Over the objections of labor leaders, trustees of the nearly bankrupt City College of San Francisco were expected to dismantle a long-standing system of faculty leadership on Thursday night to streamline governance and save $2 million.
The move would send dozens of department chairs back to the classroom from the administrative positions they have held for years, earning extra pay for that work while being released from teaching. Deans would largely take their place, as is customary at other colleges.
As this excerpt makes clear, that 'status quo' was more pay for less work. And the trustees are to be praised for recognizing that this system -- ludicrous even in the best of times -- is indefensible with the state in such dire fiscal straits.Trustee Steve Ngo has called the system a "peculiar and dysfunctional management regime that inevitably existed for its own sake, answered to no one, and (served to) attack anyone who wanted to change the status quo."
And this is what 'reform' looks like.
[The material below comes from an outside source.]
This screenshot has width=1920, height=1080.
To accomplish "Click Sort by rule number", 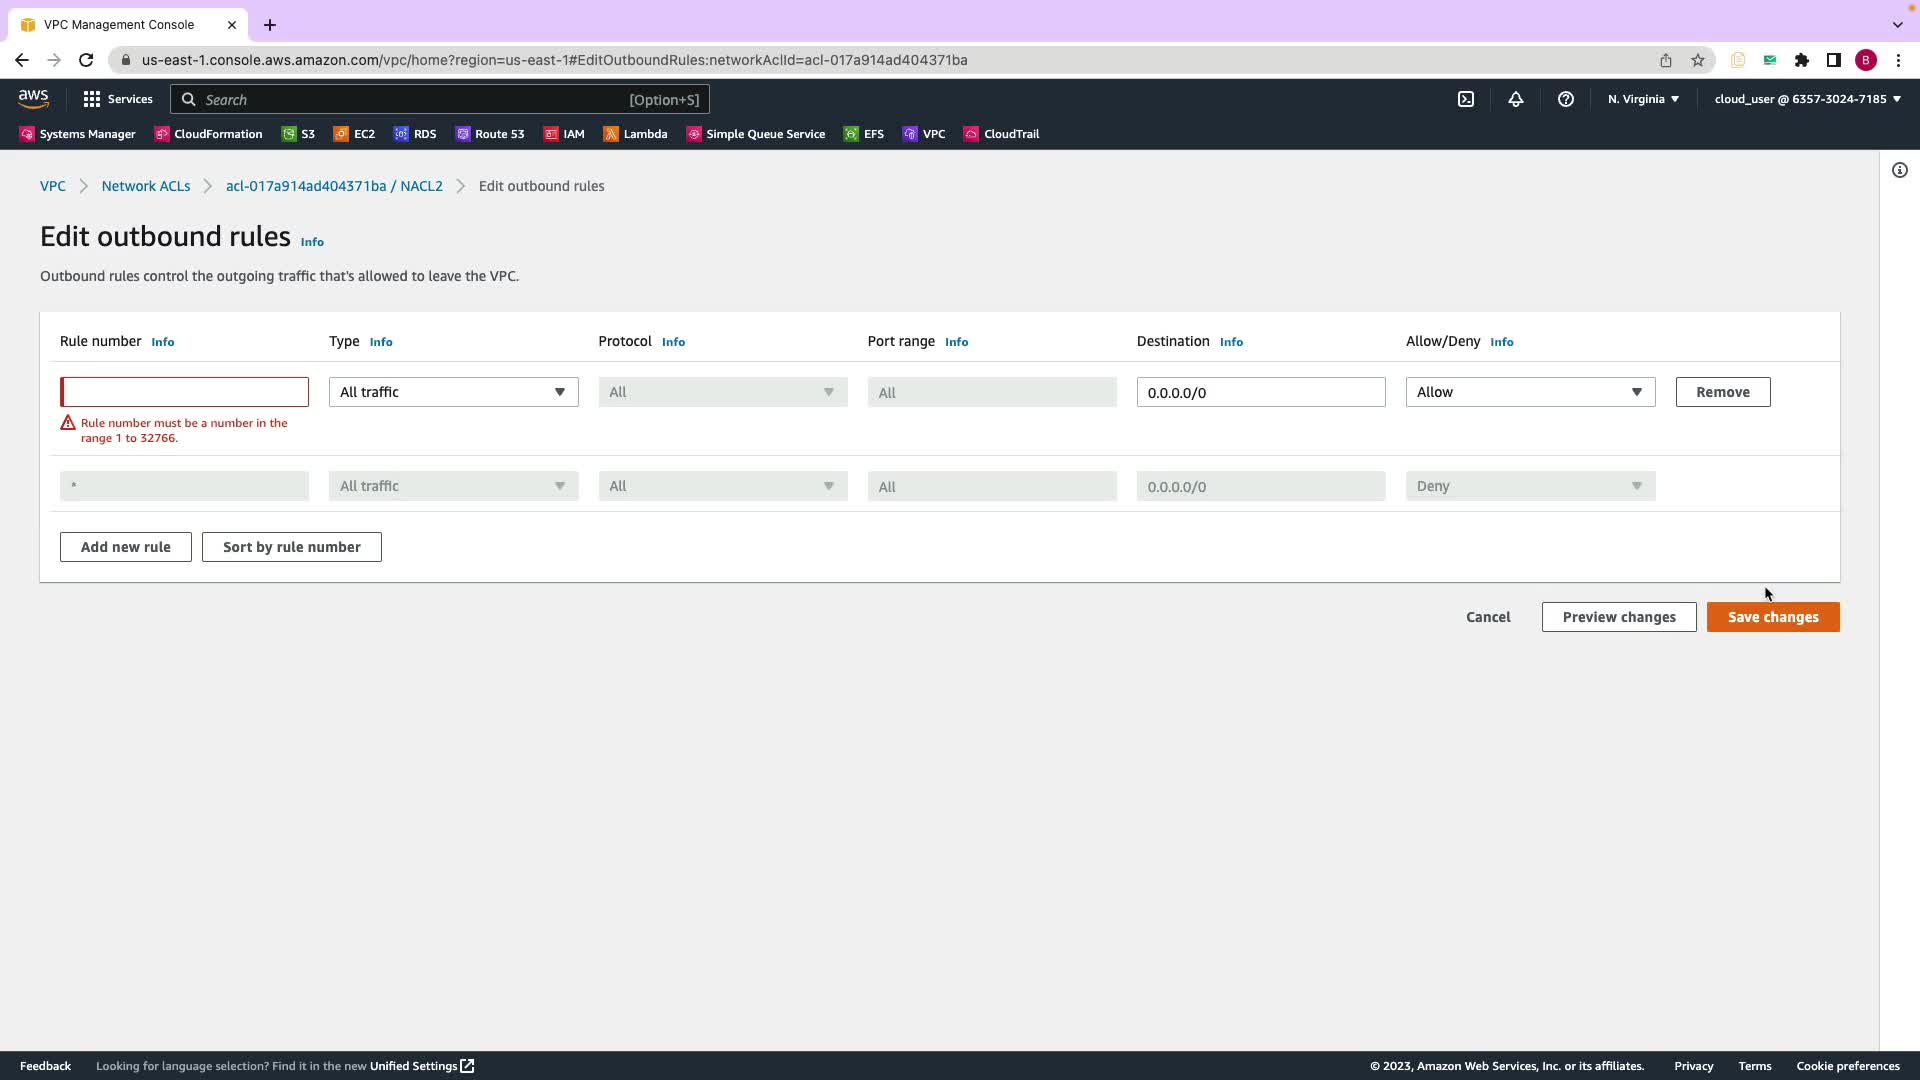I will (291, 547).
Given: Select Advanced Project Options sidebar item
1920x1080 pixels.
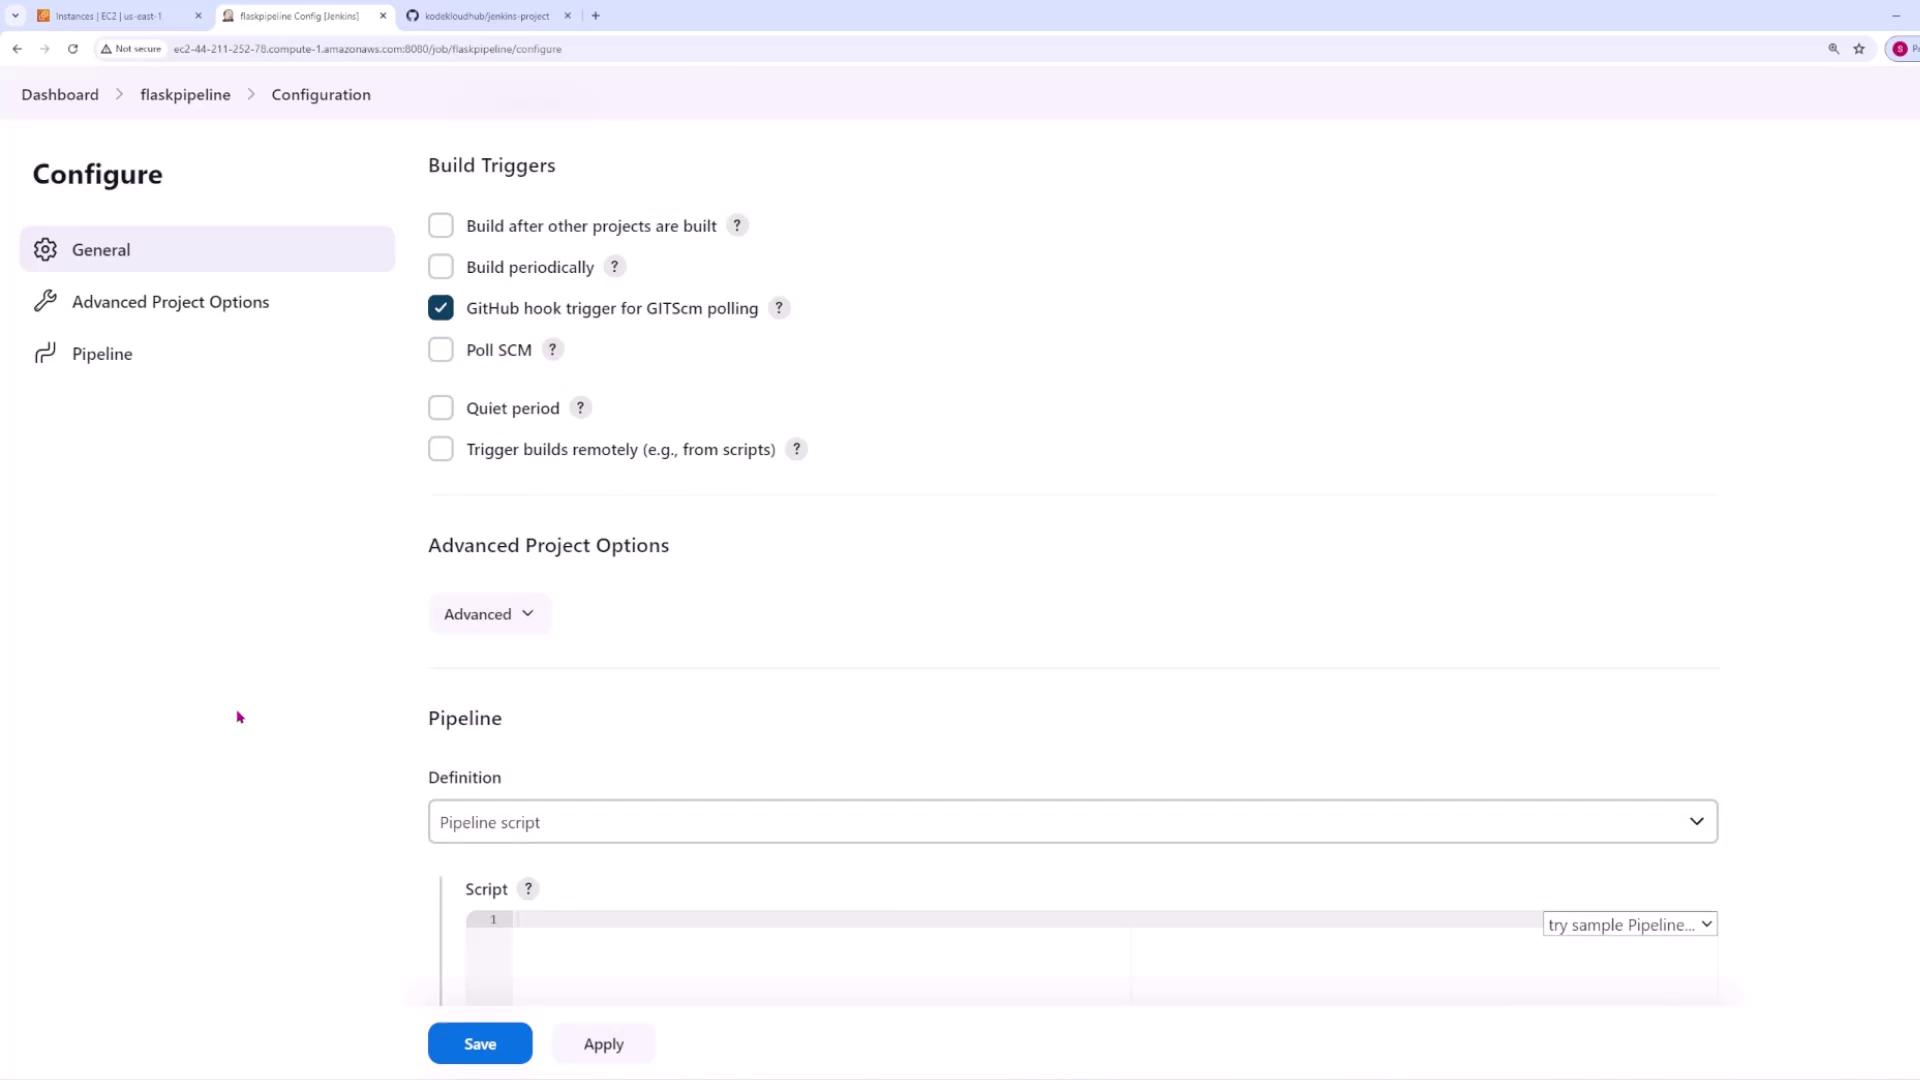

There's a reason that polling shows California voters growing increasingly skeptical of the argument that insufficient tax revenue is at the root of the state's problems.The trustees approved the hiring of a "special trustee," giving veto power on all accreditation-related decisions to Bob Agrella, retired head of the Sonoma County Junior College District. In closed session, the trustees gave Agrella an eight-month contract at $1,000 per work day, roughly $160,000, and a taxpayer-funded car.